- Official name: 春分の日 (Shunbun no Hi)
- Observed by: Japan
- Type: Public
- Significance: Marks the vernal equinox in Japan Standard Time
- Celebrations: Worship at public shrines, traditional ceremony (Kokutai Cult), rites performed among the Imperial households
- Date: March equinox
- Frequency: Annual

= Vernal Equinox Day =

Public holiday in Japan

Vernal Equinox Day (春分の日, Shunbun no Hi) is a public holiday in Japan that occurs on the date of the Northward equinox in Japan Standard Time (the vernal equinox can occur on different dates in different time-zones), usually March 20 or 21. The date of the holiday is not officially declared until February of the previous year, due to the need for recent astronomical measurements.
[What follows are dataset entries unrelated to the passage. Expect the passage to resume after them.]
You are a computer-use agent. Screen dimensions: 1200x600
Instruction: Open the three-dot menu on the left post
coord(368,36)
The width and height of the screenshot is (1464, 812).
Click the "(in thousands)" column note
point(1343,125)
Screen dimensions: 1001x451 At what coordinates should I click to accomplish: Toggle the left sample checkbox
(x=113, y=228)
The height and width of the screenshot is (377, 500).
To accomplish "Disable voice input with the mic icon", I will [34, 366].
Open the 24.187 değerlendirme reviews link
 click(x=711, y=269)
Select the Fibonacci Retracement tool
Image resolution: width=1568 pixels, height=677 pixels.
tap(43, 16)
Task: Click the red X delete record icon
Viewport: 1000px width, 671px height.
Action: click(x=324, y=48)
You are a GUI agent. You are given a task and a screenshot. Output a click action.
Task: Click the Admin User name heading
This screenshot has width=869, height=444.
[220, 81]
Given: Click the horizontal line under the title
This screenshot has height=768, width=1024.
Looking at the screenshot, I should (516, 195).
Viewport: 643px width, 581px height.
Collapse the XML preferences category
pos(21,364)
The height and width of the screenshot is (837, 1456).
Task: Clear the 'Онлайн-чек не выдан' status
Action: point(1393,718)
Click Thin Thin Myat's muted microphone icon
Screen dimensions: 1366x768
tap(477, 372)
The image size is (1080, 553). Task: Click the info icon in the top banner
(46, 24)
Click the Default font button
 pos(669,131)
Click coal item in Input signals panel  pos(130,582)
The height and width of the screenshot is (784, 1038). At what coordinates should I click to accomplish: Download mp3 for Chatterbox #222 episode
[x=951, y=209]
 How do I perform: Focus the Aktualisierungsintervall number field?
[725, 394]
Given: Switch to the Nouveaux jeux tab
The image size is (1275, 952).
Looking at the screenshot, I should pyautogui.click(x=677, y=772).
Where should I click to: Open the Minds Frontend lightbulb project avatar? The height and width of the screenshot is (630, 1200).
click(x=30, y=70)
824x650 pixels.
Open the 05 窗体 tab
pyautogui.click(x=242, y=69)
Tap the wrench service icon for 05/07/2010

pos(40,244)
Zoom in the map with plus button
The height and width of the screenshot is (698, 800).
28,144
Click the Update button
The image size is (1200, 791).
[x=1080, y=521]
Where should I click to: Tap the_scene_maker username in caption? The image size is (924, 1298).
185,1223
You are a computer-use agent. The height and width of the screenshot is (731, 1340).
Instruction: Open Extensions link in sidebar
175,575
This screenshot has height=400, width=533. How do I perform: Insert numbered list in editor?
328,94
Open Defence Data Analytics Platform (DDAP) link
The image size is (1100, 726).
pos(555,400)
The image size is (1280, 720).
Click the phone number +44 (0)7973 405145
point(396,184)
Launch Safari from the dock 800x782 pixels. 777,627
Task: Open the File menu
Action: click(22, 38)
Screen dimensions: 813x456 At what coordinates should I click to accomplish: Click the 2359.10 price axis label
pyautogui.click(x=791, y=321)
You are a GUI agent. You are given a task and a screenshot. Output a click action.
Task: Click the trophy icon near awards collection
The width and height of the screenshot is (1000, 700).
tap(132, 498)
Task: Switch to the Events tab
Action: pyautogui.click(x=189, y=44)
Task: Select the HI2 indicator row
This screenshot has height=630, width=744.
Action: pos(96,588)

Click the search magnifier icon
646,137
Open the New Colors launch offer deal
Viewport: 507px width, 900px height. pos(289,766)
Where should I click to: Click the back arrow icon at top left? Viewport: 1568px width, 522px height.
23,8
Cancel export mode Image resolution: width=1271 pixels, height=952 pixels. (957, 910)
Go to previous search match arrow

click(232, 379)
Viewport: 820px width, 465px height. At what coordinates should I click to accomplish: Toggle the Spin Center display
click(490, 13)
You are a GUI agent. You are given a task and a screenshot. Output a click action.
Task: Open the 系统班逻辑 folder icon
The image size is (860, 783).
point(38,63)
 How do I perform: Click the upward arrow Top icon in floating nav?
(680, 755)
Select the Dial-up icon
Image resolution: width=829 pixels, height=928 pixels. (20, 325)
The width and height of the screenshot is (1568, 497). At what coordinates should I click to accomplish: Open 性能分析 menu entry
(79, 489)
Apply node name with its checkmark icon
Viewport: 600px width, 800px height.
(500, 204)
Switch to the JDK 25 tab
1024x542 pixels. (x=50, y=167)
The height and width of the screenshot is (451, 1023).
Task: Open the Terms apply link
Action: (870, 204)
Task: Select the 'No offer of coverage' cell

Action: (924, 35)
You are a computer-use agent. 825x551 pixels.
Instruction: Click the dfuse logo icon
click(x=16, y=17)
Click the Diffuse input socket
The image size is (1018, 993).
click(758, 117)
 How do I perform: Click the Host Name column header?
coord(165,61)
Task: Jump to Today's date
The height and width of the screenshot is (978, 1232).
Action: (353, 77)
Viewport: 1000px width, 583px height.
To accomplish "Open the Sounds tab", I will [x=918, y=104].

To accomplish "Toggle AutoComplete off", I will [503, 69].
Vernal Equinox Day became a public holiday in 1948. Prior to that it was the date of (春季皇霊祭, Shunki kōreisai), an event relating to Shinto. Like other Japanese holidays, this holiday was repackaged as a non-religious holiday for the sake of separation of religion and state in Japan's postwar constitution.
Pre-1945 State Shinto or Kokka Shinto is defined as the Shinto activities surrounding the support of government ideals that the government would have control over. These include day to day worship at public shrines and their messages, traditional ceremony (Kokutai Cult) and rites performed among the Imperial households, and shrines specifically symbolizing the death of fallen soldiers in battle.
On December 15, 1945, General Douglas MacArthur introduced what would later be called the Shinto Directive. The order was a directive titled the “Abolition of Governmental Sponsorship, Perpetuation, Control, and Dissemination of State Shinto″. This however was difficult due to the Emperor being at the center of many Shinto rituals. The purpose of the mandate was to separate State Shinto and Shrine Shinto which would be separating all government ties to the control of religious activities while supporting public shrines available to everyone and would be supported privately. This would later on be a part of the new Japanese constitution ratified in 1948.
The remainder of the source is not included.